And I’m not talking about the snooze-fest that is Jay Roach’s HBO made-for-TV movie, Recount, which centers on the immediate aftermath of the 2000 Bush-Gore election (spoiler alert! The Supreme Court takes the case and Bush prevails!). Why would Americans find interest in reconstructed political drama when “reality TV” has all of the dynamism a political junkie needs? Recount is no substitute for the blood feud The Sopranos. Perhaps sensing that it is failing to keep pace, HBO recently hired The New York Times columnist and cultural commentator Frank Rich as a “creative consultant.” Rich, who for the last five years has examined the intersection of culture and news for the paper, may help create some political drama for the cable network.

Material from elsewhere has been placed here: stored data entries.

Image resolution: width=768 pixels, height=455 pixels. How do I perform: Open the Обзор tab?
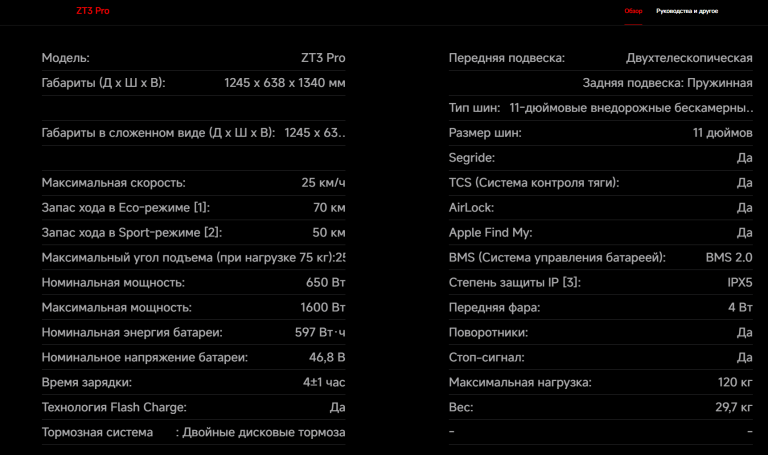[633, 11]
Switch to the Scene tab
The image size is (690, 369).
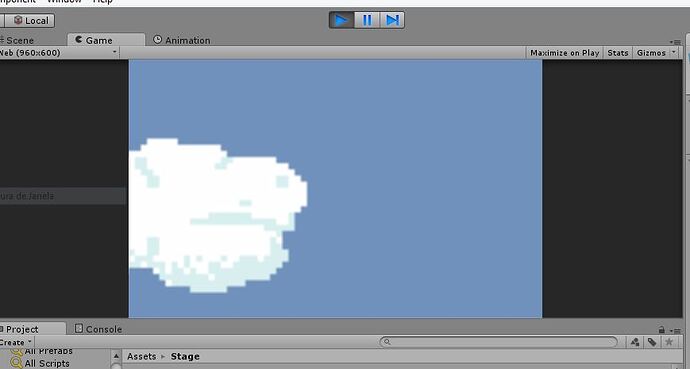click(x=18, y=40)
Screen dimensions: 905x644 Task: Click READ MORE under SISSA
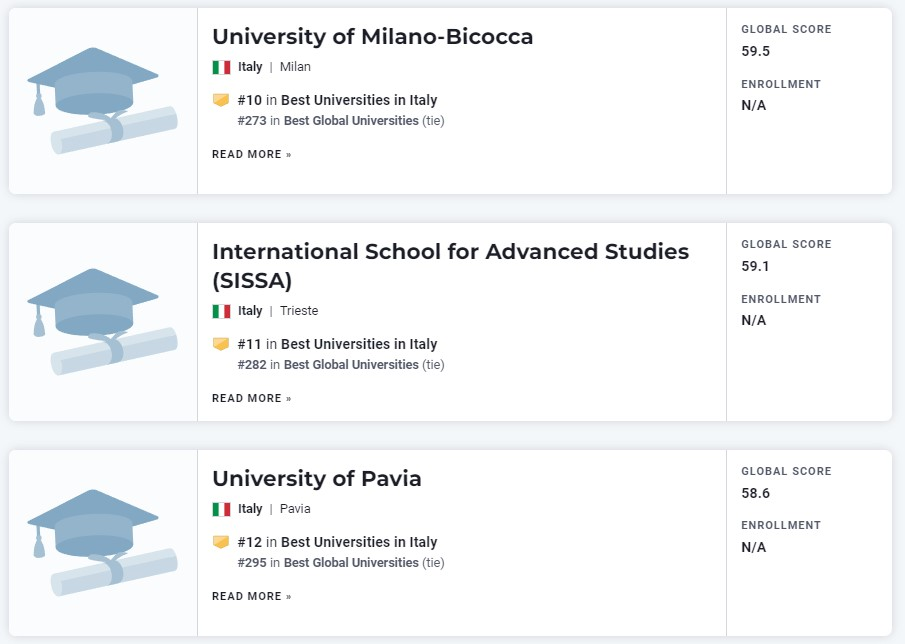point(252,399)
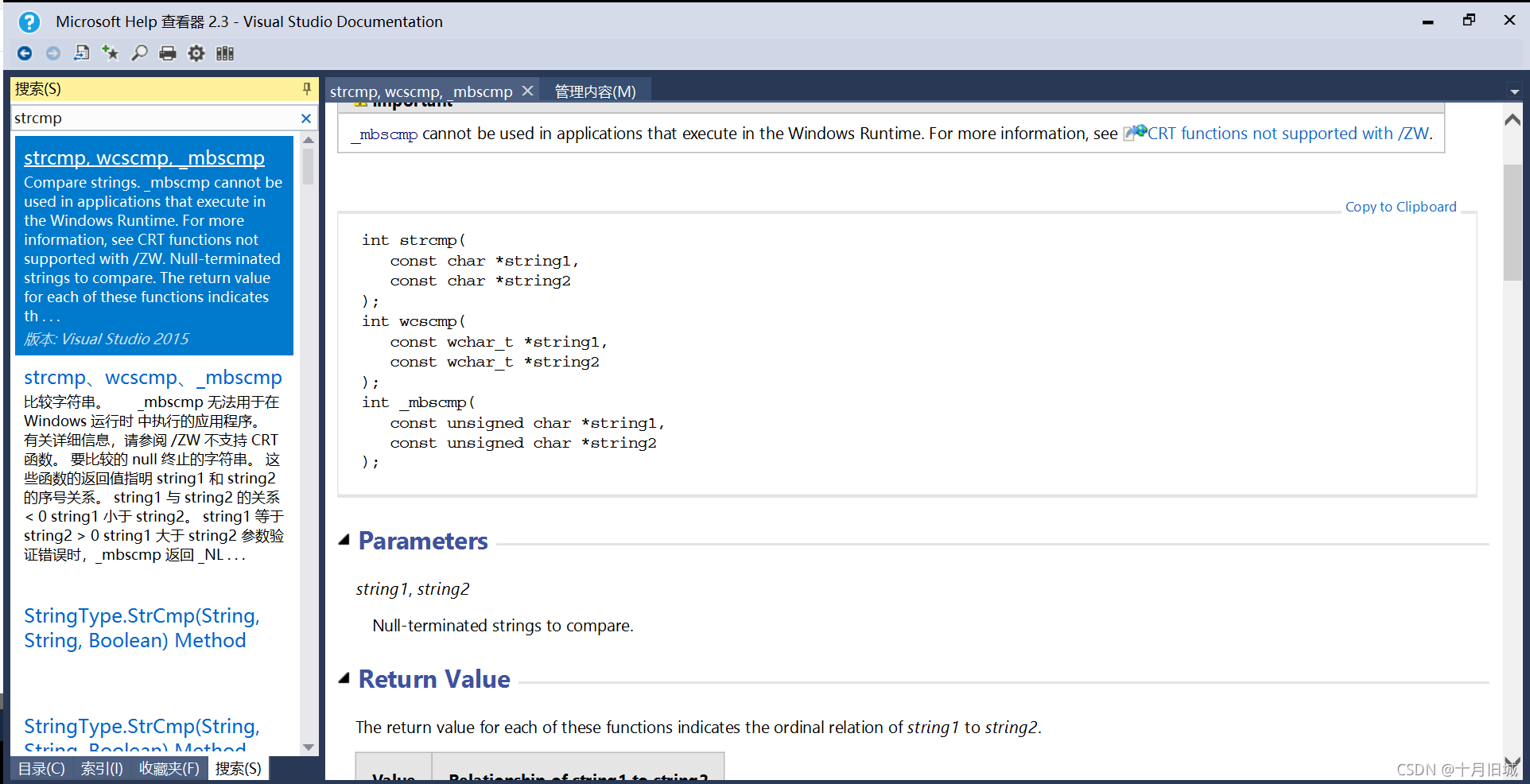The image size is (1530, 784).
Task: Open Find with the magnifier toolbar icon
Action: tap(139, 53)
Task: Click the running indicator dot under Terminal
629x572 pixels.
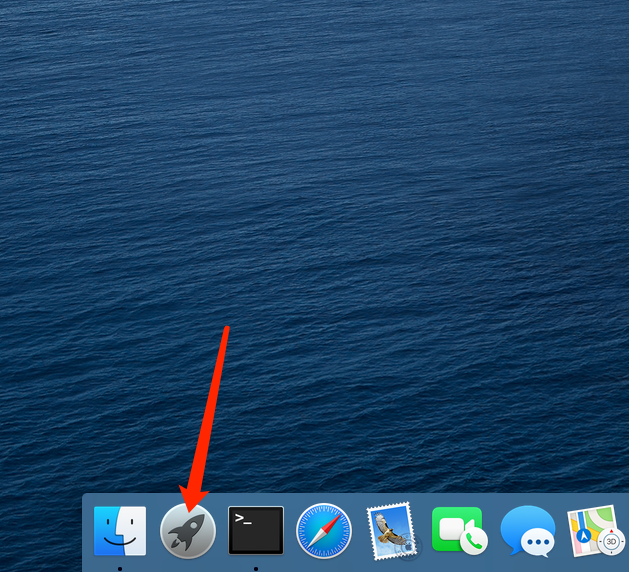Action: point(256,568)
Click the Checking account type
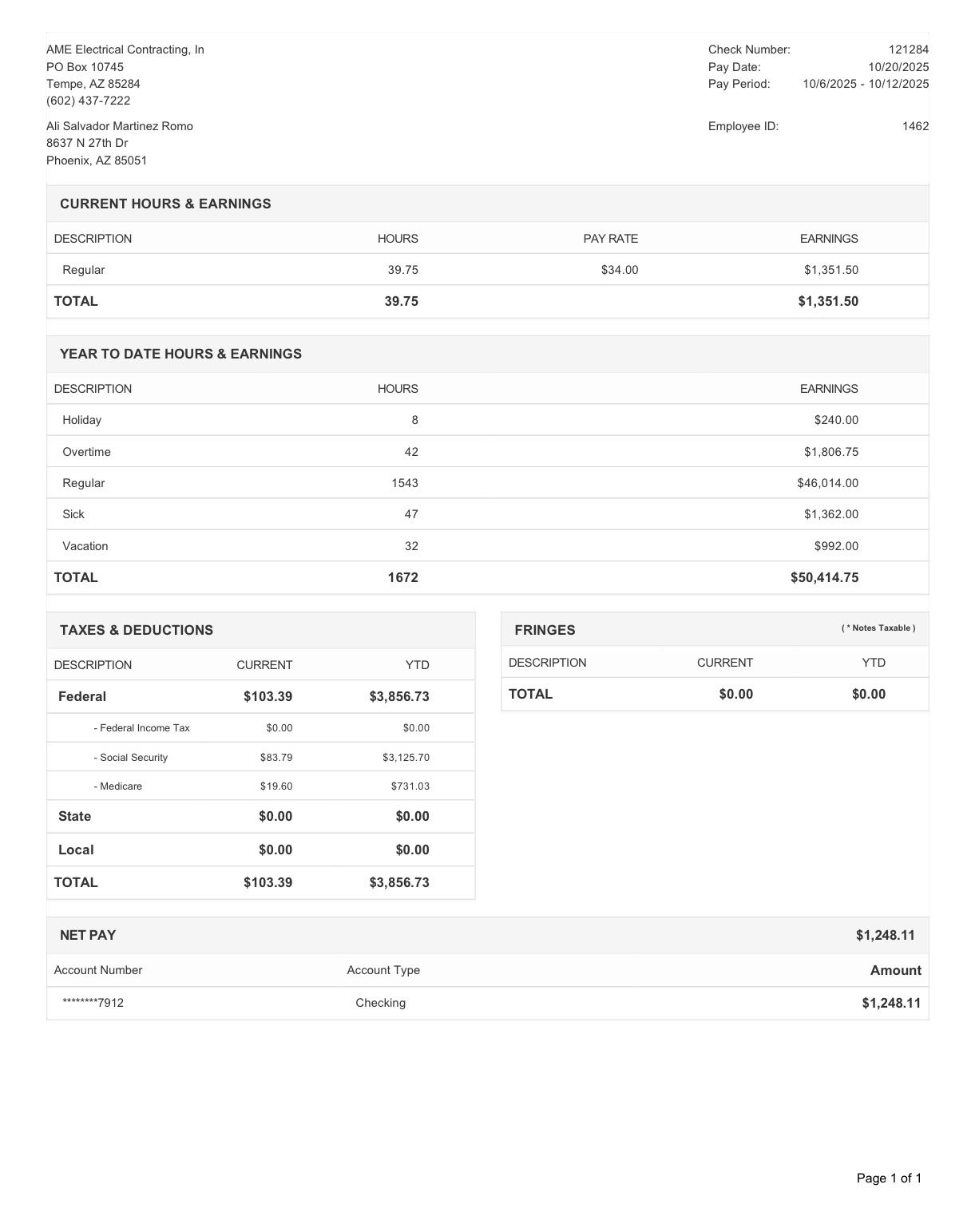 pyautogui.click(x=380, y=1003)
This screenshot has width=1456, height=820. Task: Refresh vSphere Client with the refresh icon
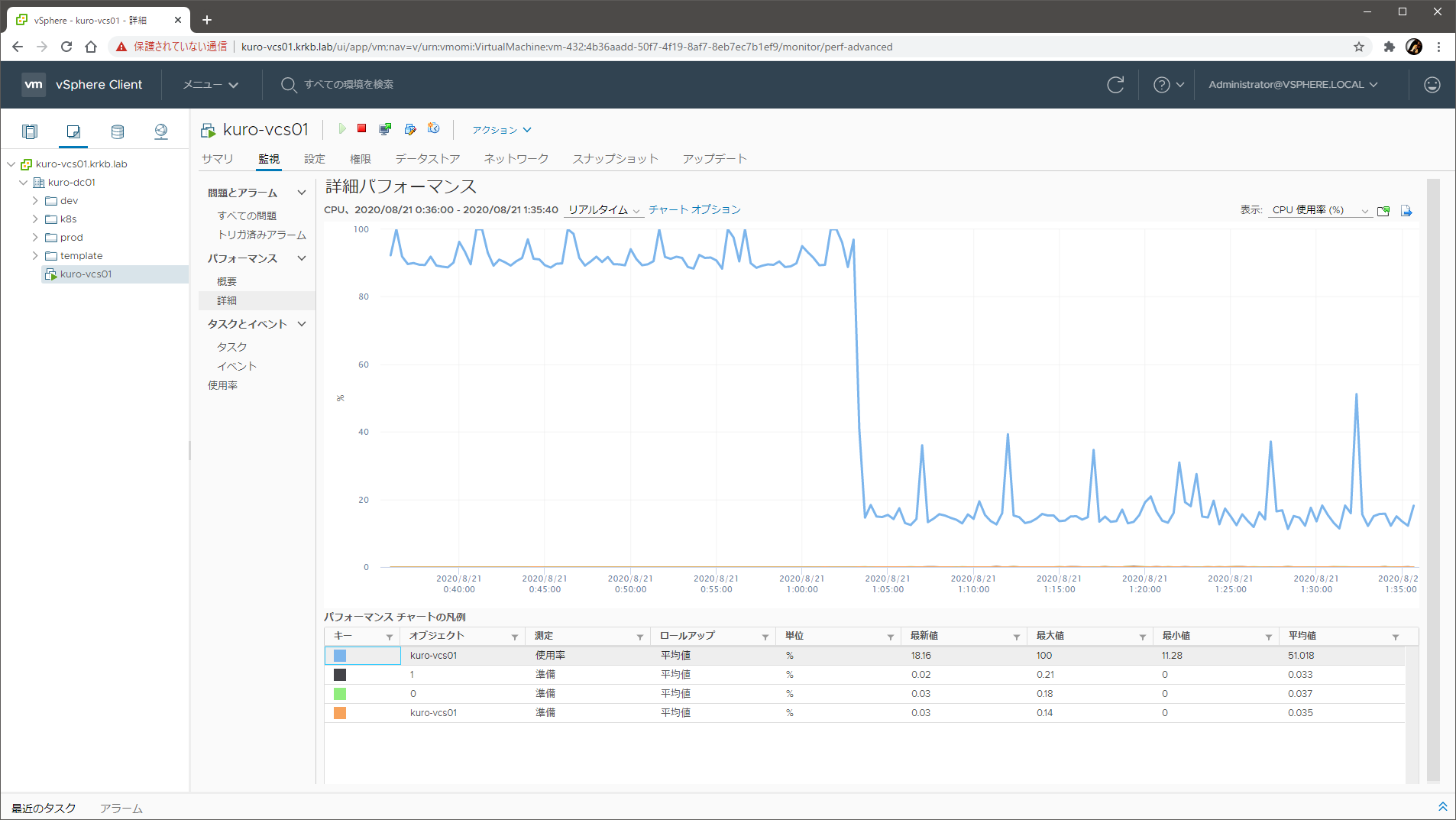pyautogui.click(x=1115, y=85)
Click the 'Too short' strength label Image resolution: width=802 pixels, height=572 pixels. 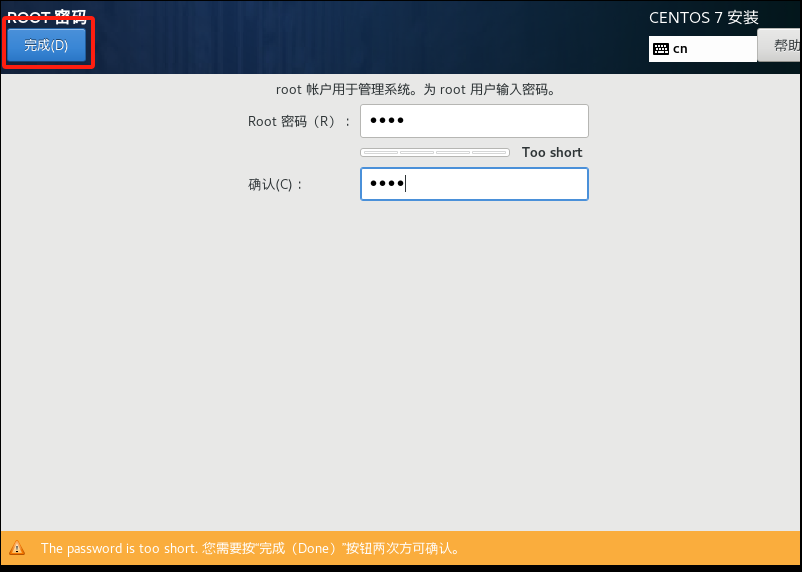click(x=552, y=153)
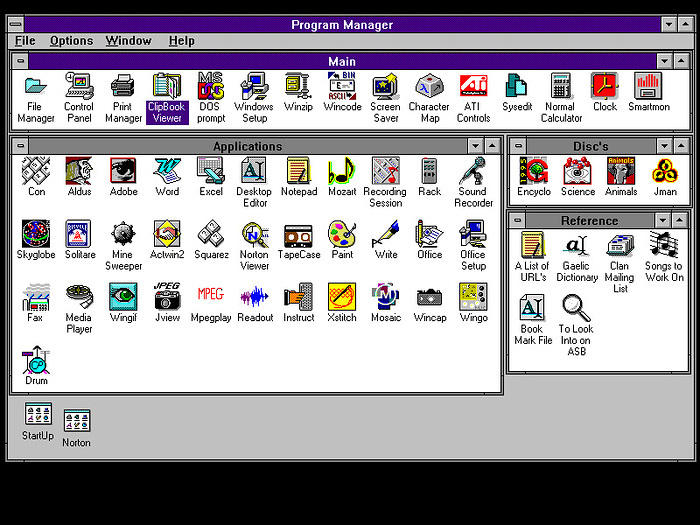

That the 2008 campaign coverage is about as fractious as a season of The Hills should come as no surprise. The last year or so has seen a dramatic rise in politics’ popularity, and the contest clearly needs to compete if it wants to master the ratings game. The summer months were once a television wasteland, sparsely populated by re-runs and also-rans. Now even NBC’s The Office is producing “inter-season” episodes, and Showtime’s Weeds and Fox’s So You Think You Can Dance? are about to gear up for new seasons.
Early this month, The New York Times published an article describing the entertainment-political nexus. Entitled “Sex? Yawn. Politics? That’s Hot!” Julie Bosman writes, “as the campaign stretches into its second year, in some corners it is simply seen as entertainment.” Gossip magazines like Us Weekly and People have devoted an increasing amount of content to presidential politics. The piece continues: “‘You can’t get much better drama than what we’re seeing on the campaign trail,’ said Charles Lachman, the executive producer of Inside Edition, the syndicated entertainment newsmagazine. ‘It’s the greatest reality show on television.’”
And so the stars of MTV and the DNC battle for the fickle interest of the American public. This month’s cover of Esquire magazine features Illinois Senator and presumptive Democratic Party Presidential Nominee Barack Obama. Obama already graced the cover of Rolling Stone back in March of this year; last week that magazine’s cover featured, of course, The Hills’ Heidi, Audrina, Lauren and Whitney (“Hillary’s Bitter Endgame” was the refer-ed story).
In a bitter competition for ratings, the Obama-Clinton drama has turned more acrimonious than anything that ever went down between Audrina and Lauren, Lauren and Heidi, Heidi and Spencer, or Spencer and Brody. If you take the infotainment industry seriously, it sounds as if Senator Clinton wishes Senator Obama was dead. Lauren’s famous quip that “homeboy wore combat boots to the beach” could easily apply to Senator John McCain’s bizarre ad hominem attacks on Obama. When an aide to Senator Clinton’s presidential campaign described Clinton’s husband as “unpredictable and almost impossible to control,” it was almost as if the anonymous source was recommending a campaign “relationship vacation” for the Clintons.
Leave it to The Hills’ Heidi to mend our nation’s ills. Earlier this week, asked to comment about her fiancé’s ongoing acrimony with Lauren’s ex Brody (or was she referring to roommate troubles?), she sagely noted: “I think what they’re going through…gets magnified times a million on television. I think they’re just having normal drama and it’ll all mend itself.” It turns out Heidi was right. Us Weekly reported this week that Brody and Spencer’s “feud comes to an end.” One of the possible reasons? “[Spencer] is making nice so he can appear opposite his pal in a possible new MTV reality show called Bromance.”
If only some media developer could pitch some sort of project to the presidential candidates. Has anybody approached Frank Rich?